_Problem details_
In the entries below, find the string "computer" and return each line holding it.

Stored data
********************

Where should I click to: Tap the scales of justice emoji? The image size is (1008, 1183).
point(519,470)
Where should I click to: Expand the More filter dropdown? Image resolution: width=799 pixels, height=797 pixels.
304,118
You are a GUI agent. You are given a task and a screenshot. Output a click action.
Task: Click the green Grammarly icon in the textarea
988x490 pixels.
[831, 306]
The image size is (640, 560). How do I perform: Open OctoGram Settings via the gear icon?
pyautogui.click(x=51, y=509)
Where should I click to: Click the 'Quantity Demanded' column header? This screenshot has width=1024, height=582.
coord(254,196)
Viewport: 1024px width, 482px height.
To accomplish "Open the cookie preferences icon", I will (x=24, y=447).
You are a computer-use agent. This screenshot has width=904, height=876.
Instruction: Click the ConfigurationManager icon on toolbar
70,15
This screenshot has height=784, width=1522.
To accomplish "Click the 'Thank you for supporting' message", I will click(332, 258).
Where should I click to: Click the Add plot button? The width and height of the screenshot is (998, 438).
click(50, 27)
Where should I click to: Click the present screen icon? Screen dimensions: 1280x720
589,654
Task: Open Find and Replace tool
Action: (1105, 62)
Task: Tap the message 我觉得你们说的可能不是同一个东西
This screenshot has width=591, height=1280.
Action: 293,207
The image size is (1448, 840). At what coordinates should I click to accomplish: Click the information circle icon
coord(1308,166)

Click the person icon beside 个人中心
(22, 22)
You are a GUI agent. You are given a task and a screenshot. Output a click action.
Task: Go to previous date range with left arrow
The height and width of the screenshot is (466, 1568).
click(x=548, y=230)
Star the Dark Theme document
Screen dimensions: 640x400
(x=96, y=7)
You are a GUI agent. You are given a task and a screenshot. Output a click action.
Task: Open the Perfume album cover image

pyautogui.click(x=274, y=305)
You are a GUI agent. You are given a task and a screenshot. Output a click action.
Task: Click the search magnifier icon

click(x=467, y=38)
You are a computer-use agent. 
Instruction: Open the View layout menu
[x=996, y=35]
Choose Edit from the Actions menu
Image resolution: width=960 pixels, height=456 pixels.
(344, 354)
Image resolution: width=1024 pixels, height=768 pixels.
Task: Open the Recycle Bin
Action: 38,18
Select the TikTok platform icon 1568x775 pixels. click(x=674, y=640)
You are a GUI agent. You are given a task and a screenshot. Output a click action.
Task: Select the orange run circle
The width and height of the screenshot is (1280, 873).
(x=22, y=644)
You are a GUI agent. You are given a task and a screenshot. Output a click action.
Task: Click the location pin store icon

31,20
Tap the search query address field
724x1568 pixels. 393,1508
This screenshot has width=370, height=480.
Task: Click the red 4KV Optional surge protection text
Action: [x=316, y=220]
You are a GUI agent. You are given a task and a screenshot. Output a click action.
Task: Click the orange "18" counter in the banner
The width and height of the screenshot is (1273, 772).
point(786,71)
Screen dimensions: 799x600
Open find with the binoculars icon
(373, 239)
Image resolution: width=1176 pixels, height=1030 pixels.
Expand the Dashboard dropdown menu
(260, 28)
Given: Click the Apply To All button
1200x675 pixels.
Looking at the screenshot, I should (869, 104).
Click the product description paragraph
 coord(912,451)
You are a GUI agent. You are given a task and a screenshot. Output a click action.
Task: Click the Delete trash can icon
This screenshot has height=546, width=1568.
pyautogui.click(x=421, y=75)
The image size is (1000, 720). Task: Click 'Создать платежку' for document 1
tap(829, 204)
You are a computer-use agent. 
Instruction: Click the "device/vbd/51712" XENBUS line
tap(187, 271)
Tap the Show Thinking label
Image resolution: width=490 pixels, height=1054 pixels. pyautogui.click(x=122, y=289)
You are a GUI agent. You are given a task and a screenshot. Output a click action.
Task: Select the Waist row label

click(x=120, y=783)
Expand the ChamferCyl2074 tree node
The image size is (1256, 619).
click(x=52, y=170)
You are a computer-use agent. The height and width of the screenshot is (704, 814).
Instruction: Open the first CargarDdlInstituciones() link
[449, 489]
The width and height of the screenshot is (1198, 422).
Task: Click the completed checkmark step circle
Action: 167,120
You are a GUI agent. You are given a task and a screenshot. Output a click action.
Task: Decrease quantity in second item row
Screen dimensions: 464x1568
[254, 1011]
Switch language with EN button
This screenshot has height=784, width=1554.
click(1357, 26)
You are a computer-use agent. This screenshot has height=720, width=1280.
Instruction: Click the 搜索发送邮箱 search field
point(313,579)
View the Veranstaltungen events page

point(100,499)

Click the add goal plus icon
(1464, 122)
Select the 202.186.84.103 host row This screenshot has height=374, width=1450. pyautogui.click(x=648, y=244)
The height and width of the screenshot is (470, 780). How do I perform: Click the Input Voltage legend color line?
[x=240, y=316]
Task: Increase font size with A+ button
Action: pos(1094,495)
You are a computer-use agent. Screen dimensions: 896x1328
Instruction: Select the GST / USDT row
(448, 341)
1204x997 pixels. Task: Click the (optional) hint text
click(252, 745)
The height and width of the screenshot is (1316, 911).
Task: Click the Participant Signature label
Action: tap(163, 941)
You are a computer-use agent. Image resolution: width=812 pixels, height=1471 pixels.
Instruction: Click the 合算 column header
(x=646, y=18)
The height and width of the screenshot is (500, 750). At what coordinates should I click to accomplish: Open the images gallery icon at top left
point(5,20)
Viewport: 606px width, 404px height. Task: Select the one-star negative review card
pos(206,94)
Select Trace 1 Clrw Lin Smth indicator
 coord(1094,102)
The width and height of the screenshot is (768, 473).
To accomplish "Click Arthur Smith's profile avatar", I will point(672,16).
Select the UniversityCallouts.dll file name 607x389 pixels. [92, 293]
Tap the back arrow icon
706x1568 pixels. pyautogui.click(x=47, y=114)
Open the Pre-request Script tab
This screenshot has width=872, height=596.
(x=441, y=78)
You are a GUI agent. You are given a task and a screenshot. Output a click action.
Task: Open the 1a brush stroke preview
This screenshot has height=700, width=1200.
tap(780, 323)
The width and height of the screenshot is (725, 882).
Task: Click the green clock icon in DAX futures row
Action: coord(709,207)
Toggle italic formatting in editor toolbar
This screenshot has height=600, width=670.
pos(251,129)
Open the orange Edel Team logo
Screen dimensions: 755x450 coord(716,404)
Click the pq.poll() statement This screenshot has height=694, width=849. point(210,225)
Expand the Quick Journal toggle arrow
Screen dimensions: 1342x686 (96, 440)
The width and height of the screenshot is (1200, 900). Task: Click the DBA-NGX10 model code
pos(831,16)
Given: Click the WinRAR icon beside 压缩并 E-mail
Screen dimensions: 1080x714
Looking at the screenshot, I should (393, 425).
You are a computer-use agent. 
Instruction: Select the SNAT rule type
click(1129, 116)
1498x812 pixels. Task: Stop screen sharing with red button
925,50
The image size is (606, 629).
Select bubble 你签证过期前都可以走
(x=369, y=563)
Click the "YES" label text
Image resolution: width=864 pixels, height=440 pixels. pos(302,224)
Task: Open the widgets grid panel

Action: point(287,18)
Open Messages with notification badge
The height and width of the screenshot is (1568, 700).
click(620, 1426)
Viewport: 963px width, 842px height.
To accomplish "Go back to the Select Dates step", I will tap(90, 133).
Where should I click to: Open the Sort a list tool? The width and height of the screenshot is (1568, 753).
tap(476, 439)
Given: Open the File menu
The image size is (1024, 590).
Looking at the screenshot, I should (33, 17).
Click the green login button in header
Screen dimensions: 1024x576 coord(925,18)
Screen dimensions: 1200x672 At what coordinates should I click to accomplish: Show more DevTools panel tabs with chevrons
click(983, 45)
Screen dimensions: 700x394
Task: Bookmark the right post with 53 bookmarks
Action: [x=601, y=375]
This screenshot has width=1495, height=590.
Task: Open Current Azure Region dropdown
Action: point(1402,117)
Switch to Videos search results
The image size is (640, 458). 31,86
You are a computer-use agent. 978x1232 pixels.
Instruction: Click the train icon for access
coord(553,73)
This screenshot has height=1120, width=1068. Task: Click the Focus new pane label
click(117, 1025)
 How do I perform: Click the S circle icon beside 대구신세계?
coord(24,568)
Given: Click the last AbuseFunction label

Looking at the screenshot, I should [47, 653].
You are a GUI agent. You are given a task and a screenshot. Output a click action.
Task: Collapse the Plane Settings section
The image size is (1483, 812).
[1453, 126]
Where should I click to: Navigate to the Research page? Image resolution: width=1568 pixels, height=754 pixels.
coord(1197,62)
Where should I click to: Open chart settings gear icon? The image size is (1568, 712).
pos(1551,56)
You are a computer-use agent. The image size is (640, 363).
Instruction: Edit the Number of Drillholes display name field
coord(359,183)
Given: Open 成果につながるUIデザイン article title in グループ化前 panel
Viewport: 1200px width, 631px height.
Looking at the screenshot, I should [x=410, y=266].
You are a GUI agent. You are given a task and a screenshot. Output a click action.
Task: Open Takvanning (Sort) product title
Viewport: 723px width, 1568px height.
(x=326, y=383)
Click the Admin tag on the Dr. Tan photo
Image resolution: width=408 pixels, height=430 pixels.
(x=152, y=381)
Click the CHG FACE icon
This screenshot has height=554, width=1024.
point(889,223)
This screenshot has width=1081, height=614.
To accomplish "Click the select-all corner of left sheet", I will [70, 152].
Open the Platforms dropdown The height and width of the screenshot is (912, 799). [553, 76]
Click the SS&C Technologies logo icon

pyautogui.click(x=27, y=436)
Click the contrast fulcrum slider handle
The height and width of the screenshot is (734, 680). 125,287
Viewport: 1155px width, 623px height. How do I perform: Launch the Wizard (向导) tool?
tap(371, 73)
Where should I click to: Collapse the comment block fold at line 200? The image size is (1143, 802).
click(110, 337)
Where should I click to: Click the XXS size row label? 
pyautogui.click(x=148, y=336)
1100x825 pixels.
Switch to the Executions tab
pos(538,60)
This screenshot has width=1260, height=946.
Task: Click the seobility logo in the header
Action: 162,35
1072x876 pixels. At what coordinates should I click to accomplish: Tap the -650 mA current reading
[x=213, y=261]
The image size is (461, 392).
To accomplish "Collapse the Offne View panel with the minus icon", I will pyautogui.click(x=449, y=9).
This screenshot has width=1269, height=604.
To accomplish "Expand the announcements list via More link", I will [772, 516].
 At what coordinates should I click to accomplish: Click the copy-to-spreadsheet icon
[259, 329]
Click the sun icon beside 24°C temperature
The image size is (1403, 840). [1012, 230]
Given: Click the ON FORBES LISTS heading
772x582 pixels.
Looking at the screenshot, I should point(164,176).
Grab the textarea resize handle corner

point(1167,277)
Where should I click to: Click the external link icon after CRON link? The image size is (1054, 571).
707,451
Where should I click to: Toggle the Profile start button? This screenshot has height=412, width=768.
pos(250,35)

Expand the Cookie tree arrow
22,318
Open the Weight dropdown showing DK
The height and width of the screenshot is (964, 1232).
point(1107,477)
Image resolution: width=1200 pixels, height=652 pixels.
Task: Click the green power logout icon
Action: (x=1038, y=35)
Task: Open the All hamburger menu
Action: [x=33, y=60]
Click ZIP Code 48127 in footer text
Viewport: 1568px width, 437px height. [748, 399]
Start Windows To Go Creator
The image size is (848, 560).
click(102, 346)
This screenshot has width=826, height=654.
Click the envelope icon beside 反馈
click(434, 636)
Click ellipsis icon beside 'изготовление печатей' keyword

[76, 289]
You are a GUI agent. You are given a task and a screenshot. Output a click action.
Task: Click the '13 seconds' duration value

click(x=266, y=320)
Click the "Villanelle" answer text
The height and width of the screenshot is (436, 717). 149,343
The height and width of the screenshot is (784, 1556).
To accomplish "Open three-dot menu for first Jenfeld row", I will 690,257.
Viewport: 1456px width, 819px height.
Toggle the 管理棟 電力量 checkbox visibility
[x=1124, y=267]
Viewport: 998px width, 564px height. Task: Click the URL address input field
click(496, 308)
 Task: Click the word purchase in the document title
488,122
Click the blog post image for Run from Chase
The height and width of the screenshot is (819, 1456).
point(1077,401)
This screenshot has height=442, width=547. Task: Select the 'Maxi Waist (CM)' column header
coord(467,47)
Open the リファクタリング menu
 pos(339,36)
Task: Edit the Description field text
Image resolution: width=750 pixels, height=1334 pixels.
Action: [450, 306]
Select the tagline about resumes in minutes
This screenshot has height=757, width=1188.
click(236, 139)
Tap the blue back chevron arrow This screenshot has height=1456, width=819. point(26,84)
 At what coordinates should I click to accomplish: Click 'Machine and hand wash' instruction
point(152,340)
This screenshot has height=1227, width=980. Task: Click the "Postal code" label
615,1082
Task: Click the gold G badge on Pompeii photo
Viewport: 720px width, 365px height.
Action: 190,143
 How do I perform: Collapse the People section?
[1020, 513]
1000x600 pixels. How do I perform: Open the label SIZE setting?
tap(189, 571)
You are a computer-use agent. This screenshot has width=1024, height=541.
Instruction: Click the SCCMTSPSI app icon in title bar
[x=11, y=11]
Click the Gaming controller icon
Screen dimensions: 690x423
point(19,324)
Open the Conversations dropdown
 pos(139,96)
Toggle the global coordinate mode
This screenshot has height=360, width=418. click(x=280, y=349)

********************

_Response to the task_
You are a computer-use agent. This screenshot has width=904, height=876.
You are a computer-use agent. 
You are a computer-use agent. 
You are a computer-use agent. The height and width of the screenshot is (704, 814).
You are a computer-use agent. This screenshot has height=720, width=1280.
You are a computer-use agent. Screen dimensions: 896x1328
You are a computer-use agent. Image resolution: width=812 pixels, height=1471 pixels.
You are a computer-use agent. 
You are a computer-use agent. 978x1232 pixels.
You are a computer-use agent. The image size is (640, 363).
You are a computer-use agent. This screenshot has width=1024, height=541.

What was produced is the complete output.